» **LISTED ENTRIES**:
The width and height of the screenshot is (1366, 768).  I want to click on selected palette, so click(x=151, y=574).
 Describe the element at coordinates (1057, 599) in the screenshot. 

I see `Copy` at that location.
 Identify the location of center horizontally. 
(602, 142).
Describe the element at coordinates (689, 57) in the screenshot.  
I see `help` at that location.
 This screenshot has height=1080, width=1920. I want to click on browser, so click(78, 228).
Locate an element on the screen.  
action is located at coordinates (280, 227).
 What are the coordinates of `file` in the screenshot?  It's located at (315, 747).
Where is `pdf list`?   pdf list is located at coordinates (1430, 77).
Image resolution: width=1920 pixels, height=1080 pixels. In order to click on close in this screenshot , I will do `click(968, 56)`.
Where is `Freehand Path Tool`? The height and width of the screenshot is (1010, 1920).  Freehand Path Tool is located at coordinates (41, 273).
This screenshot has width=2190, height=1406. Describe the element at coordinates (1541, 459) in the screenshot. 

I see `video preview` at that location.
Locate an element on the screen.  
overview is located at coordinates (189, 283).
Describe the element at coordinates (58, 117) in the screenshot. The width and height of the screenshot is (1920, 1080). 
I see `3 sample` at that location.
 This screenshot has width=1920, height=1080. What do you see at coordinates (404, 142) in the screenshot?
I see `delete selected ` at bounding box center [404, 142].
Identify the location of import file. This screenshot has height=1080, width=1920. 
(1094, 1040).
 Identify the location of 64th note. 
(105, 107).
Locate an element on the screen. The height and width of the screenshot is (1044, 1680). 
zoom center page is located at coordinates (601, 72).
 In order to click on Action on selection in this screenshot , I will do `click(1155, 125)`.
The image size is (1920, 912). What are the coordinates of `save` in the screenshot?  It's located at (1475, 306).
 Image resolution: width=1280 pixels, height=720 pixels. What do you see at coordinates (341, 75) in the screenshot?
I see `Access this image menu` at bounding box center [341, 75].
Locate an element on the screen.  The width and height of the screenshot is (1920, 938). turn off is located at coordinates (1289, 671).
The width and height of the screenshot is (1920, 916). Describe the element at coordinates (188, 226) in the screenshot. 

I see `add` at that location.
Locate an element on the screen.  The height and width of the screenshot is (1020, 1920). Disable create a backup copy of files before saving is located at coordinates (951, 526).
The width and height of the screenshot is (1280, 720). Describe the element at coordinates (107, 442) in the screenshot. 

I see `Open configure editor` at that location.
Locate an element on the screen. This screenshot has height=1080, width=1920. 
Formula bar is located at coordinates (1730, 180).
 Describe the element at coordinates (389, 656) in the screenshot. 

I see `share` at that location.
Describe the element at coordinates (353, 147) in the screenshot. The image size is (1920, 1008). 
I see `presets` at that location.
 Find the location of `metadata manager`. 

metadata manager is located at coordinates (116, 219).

» **SHORT PROBLEM**: Rewrite the rows from the line containing "Describe the element at coordinates (389, 656)" through the end of the rows, changing "Describe" to "Explain" and leaving everything else the same.

» **EXPECTED OUTPUT**:
 Explain the element at coordinates (389, 656) in the screenshot. 

I see `share` at that location.
Explain the element at coordinates (353, 147) in the screenshot. The image size is (1920, 1008). 
I see `presets` at that location.
 Find the location of `metadata manager`. 

metadata manager is located at coordinates (116, 219).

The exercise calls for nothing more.